--- DATA EXCERPTS ---

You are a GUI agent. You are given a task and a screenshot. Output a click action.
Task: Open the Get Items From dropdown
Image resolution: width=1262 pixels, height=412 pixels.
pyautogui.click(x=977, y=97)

---
--- DATA EXCERPTS ---

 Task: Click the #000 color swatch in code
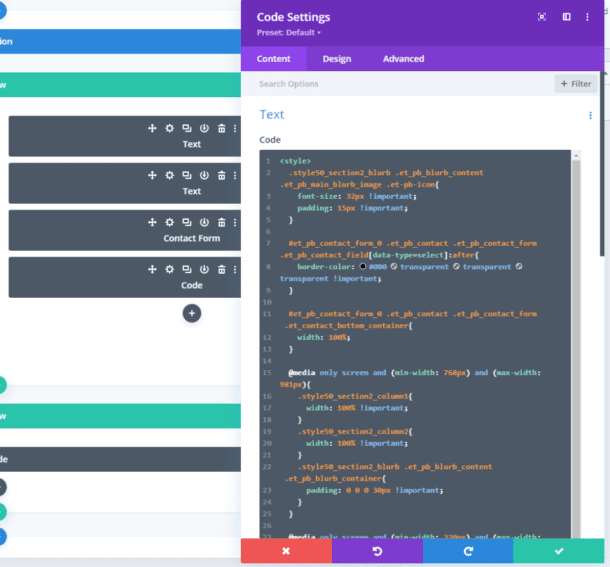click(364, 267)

---

- _SHORT PROBLEM_
Convert the records from the line with "You are a GUI" up to and including the line with "pyautogui.click(x=977, y=97)" into a numbered list, omitting any blank lines.

- _FINAL RESULT_
1. You are a GUI agent. You are given a task and a screenshot. Output a click action.
2. Task: Open the Get Items From dropdown
3. Image resolution: width=1262 pixels, height=412 pixels.
4. pyautogui.click(x=977, y=97)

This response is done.